Not Your Typical Author
We chat with Pleasant Valley author Jesse Saperstein about his new book and life with Asperger’s Syndrome
Pleasant Valley native Jesse Saperstein, 28, recently published his first book, Atypical: Life with Asperger’s in 20 1/3 Chapters (Perigee Books, $14). It honestly portrays, as he warns in his introduction, “the good, the bad and the downright weird” of living with Asperger’s Syndrome. HV chatted with Saperstein about the book and dealing with his disability.
The book is a look into the obsessions and loneliness that “atypicals,” as you call yourself, face living in a “neurotypical” world. How did it come about?

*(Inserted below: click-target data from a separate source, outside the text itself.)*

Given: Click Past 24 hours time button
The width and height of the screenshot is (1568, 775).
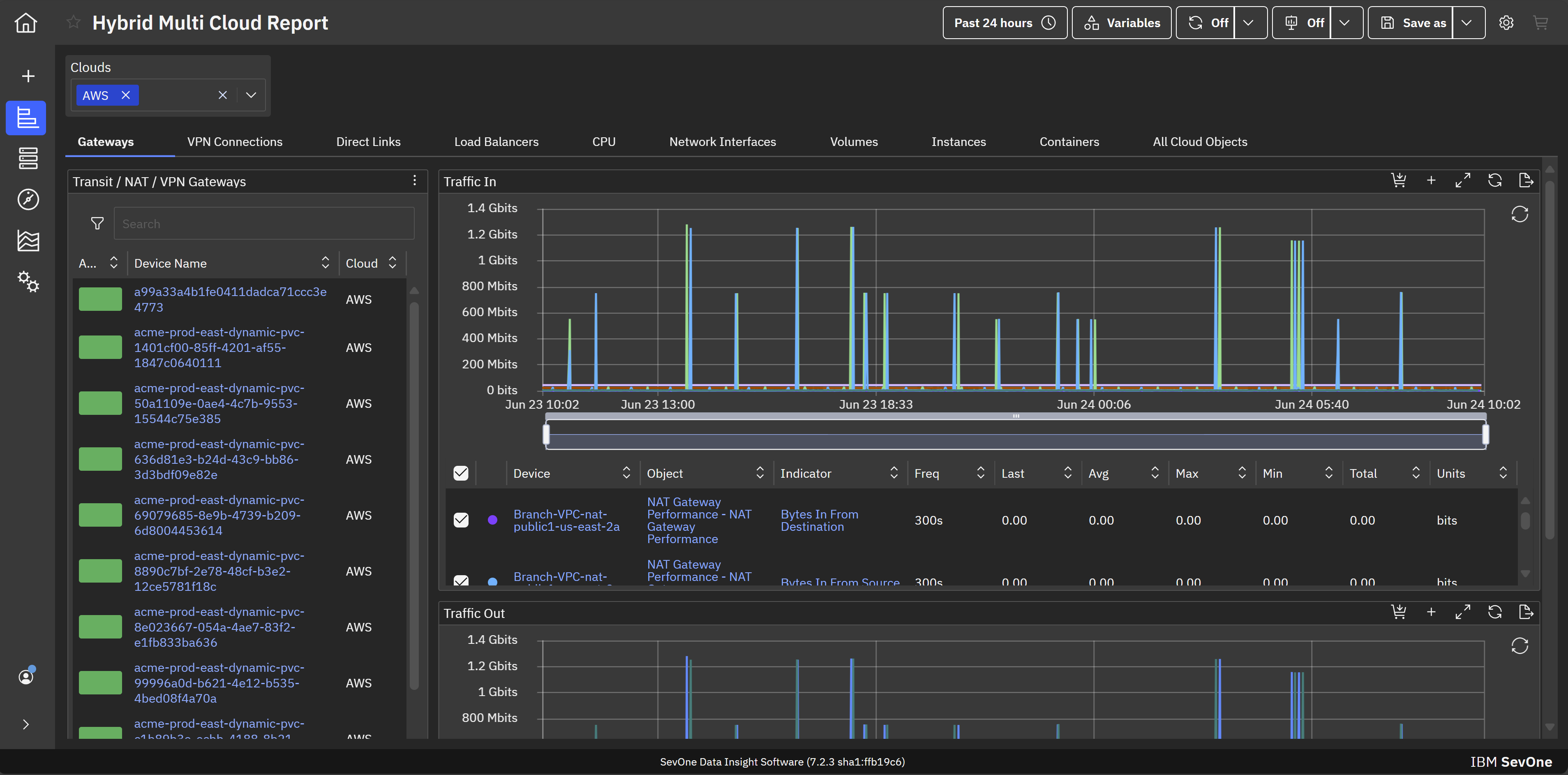Looking at the screenshot, I should click(1005, 23).
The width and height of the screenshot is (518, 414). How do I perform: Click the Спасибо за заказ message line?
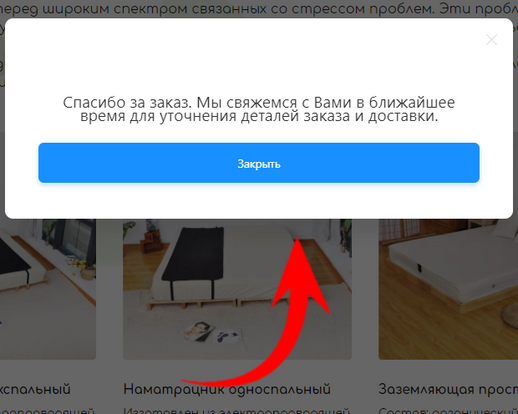(259, 102)
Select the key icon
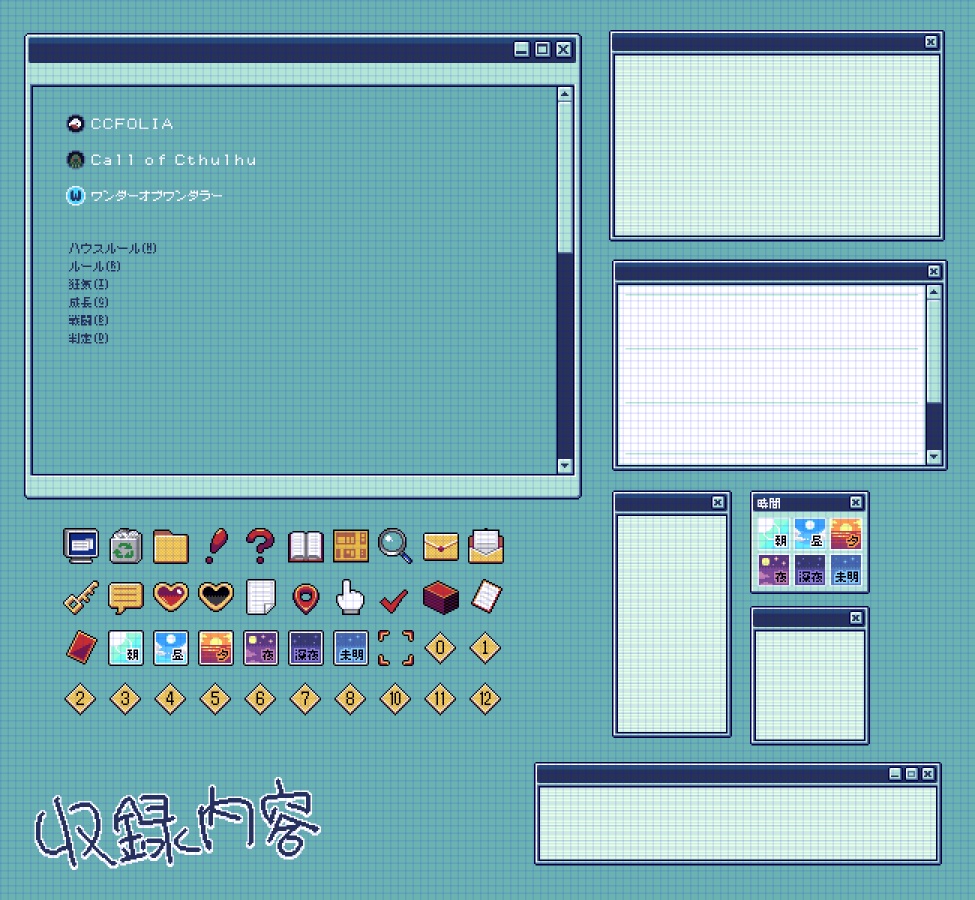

I first wrote 300 pages about hiking the Appalachian Trail to raise money for an AIDS Foundation I once worked at. After it was rejected 120 times, my editor at Penguin said she loved my writing but wanted a book about my experience with AS instead. I thought, “You want what?” I was disappointed, but her idea was incredible compared to mine.
What did you hope to accomplish?
I want to make people accept people with AS more readily, to learn that there is more to people like me than just being extremely weird.
How has that message been received so far?
People have responded very positively. A mother contacted me and said, “After reading your book, my husband was able to accept that my son has AS and that he has a future.”
You acknowledge that people with AS often cause their own problems; you write: “Maybe Asperger’s syndrome is a euphemism for being an unempathetic a****** who makes a deliberate effort to shirk societal norms.” Do you still believe that?
Absolutely not. Sometimes people use the disability as an excuse for inappropriate behavior. AS certainly doesn’t help you control inappropriate behavior. Some things about it have to be accepted, some have to be corrected. But people with AS are not jerks. Their social difficulties overshadow the contributions they can make to society.
Much of the book describes how you learn to accommodate — or willfully refuse to accommodate — your disability. Did writing it teach you anything about yourself?
I learned that if I take on a new challenge in increments, I can create something really amazing. I have the potential to do something incredible if I put time and effort into it. Also, I learned I can change the way people think and how they look at those with AS and other mild disabilities.